WORK TO COMPLETE.
Repeat exactly the lines below, from the line containing "Toggle the checkmark for Coolbet" through the last line, both included. Leave out any pictures.

RECORDS FOR THIS TASK.
━━━

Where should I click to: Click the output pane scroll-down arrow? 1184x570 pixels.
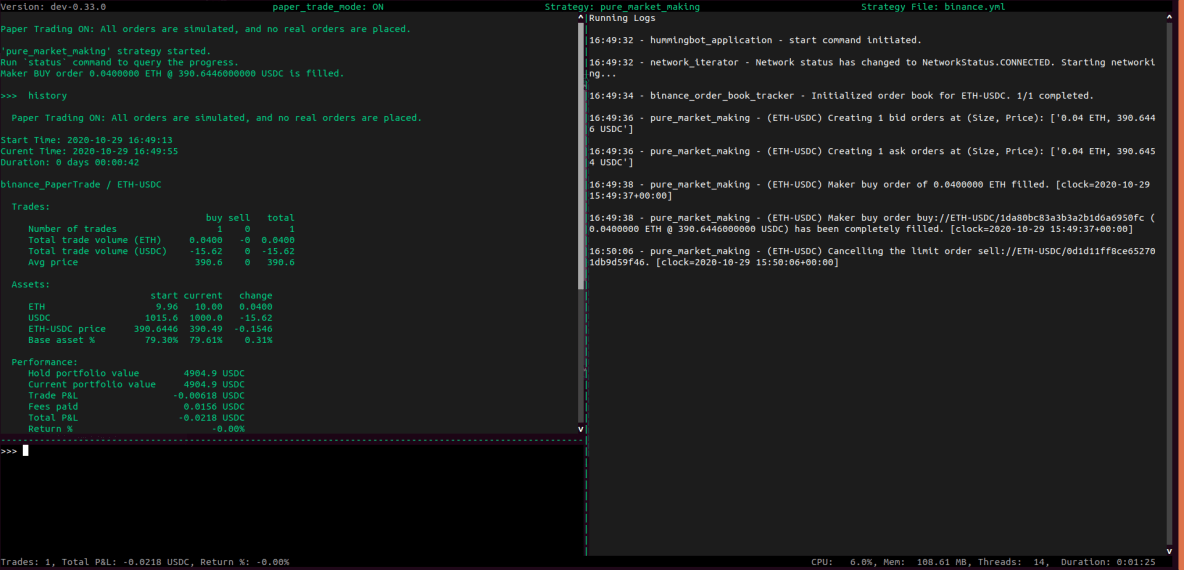pos(581,429)
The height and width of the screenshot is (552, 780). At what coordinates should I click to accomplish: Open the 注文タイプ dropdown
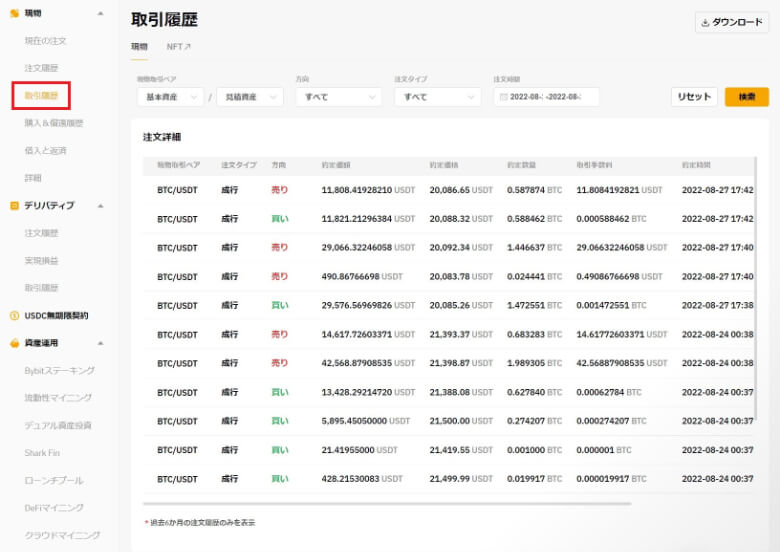pos(437,97)
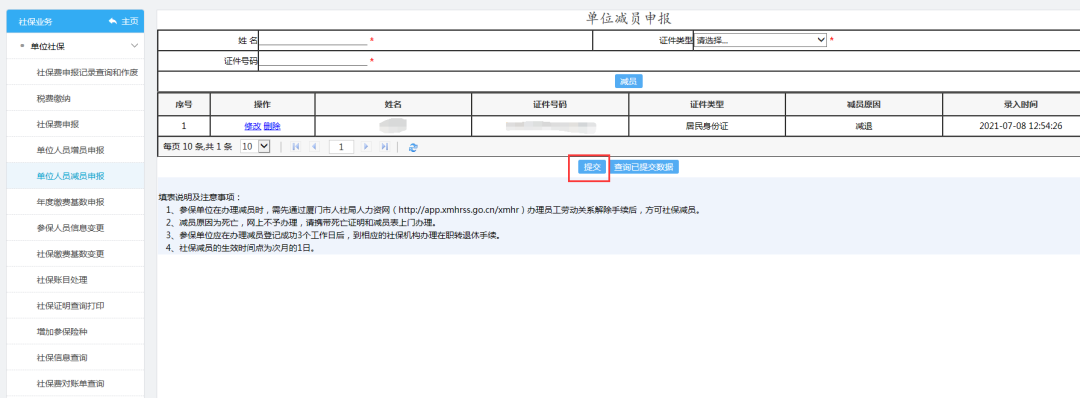The image size is (1080, 398).
Task: Collapse the 单位社保 menu chevron
Action: click(x=134, y=46)
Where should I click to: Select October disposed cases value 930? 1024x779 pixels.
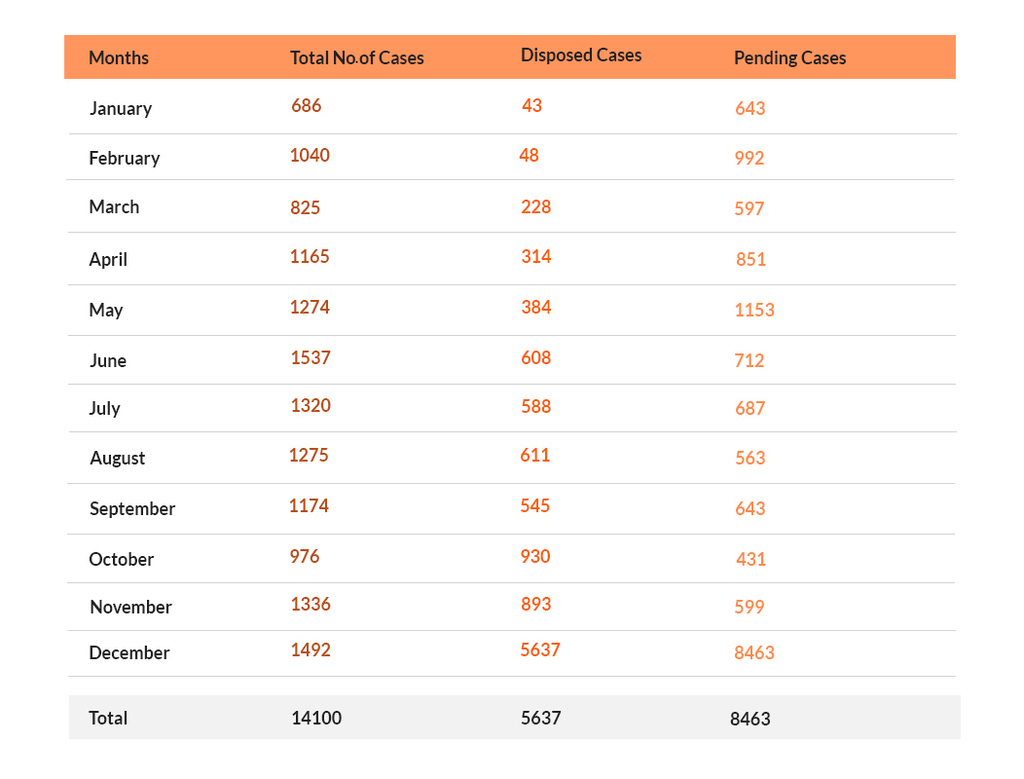tap(536, 556)
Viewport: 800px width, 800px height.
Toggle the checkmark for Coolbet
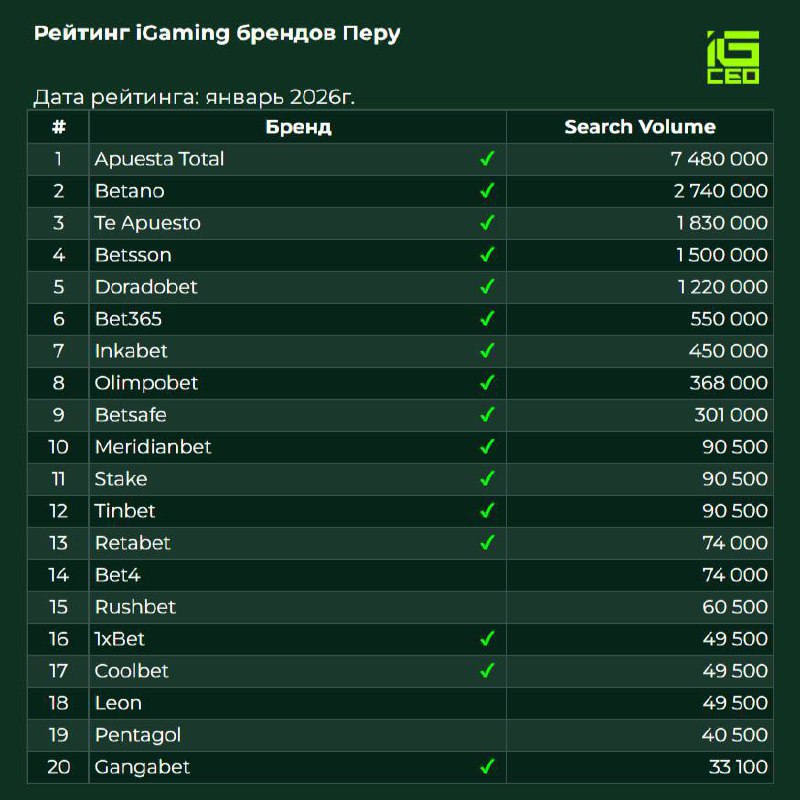tap(487, 671)
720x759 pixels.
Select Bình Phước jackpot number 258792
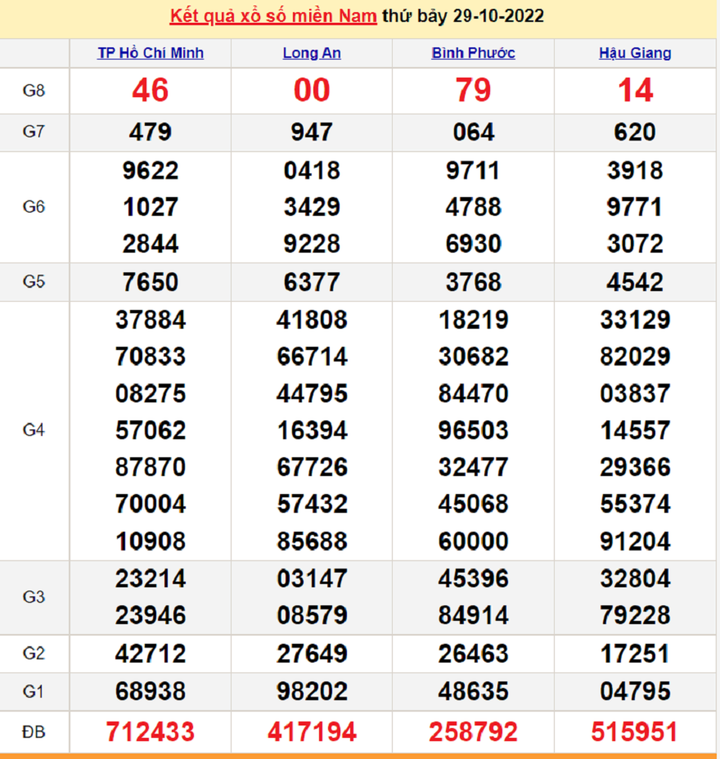click(x=473, y=732)
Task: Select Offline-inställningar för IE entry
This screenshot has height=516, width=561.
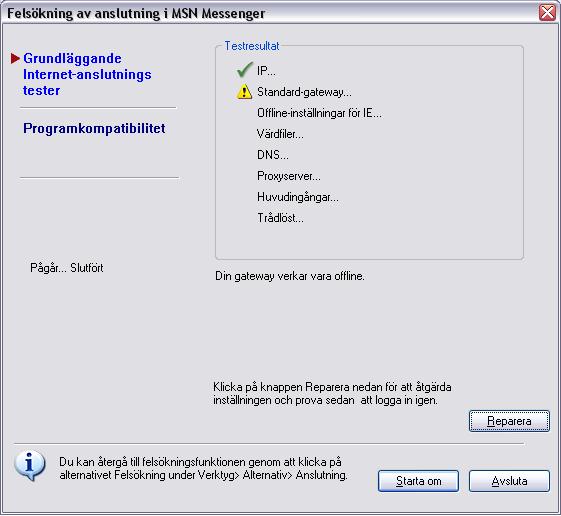Action: [319, 113]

━━━

EXERCISE SOLUTION.
Toggle the checkmark for Coolbet
tap(487, 671)
720x759 pixels.
Select Bình Phước jackpot number 258792
click(x=473, y=732)
Task: Select Offline-inställningar för IE entry
This screenshot has height=516, width=561.
Action: [319, 113]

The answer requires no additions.